▶ [Task prompt]
Determine how many lines in the entries contain the word "field", and give that number with no other text.
─── Given data
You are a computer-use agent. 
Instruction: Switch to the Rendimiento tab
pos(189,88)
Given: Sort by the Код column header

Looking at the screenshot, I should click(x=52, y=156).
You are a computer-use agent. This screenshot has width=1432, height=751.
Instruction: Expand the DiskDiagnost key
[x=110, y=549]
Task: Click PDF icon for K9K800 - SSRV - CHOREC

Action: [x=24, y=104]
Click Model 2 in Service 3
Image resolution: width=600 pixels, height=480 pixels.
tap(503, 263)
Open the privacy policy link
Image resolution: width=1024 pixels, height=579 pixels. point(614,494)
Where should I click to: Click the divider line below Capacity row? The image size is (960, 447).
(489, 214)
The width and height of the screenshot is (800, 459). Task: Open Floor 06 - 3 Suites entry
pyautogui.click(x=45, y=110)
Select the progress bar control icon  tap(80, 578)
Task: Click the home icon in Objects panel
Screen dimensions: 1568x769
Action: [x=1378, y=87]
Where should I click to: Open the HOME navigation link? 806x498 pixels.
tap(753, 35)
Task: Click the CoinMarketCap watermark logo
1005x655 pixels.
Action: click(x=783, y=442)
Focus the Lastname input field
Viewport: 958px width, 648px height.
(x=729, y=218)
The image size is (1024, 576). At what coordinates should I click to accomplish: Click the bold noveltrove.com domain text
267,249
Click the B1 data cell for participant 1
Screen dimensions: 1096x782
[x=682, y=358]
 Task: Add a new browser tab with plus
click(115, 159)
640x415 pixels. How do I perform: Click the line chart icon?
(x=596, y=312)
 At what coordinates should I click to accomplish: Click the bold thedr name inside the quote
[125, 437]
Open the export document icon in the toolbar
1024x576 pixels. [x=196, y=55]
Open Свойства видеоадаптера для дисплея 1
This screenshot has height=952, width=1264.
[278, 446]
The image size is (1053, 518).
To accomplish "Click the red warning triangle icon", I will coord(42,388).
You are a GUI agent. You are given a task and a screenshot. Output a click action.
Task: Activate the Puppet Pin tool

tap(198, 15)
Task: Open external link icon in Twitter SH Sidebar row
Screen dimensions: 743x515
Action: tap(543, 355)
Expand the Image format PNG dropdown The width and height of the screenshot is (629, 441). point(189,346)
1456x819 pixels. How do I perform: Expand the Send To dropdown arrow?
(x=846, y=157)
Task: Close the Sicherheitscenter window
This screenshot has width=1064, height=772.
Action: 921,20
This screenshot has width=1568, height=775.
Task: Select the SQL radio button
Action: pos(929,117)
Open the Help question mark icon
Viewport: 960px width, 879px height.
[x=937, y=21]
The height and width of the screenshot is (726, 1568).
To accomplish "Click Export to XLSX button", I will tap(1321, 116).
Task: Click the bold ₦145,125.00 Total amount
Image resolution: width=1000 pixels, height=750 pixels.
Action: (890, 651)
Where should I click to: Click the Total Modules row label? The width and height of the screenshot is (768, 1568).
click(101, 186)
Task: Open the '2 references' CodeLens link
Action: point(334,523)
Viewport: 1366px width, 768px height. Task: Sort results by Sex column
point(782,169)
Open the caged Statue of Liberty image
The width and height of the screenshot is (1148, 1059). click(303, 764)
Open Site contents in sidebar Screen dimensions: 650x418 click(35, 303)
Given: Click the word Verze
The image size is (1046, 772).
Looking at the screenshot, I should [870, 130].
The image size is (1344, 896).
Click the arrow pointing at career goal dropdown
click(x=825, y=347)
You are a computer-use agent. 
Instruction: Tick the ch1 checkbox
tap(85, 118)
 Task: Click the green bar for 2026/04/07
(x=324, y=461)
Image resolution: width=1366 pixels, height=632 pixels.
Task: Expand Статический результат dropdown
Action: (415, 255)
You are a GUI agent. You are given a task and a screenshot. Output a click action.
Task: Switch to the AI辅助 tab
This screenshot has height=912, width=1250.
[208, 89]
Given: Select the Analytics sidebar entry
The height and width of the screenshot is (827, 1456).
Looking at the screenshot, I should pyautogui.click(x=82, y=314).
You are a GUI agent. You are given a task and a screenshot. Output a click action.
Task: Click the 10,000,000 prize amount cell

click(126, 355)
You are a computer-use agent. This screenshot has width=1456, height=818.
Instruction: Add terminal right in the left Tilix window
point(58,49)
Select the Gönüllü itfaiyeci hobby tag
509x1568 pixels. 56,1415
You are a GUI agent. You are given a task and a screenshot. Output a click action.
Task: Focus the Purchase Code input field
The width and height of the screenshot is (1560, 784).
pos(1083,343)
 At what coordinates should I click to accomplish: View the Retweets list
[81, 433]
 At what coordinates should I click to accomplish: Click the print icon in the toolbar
──────
▶ [Answer]
2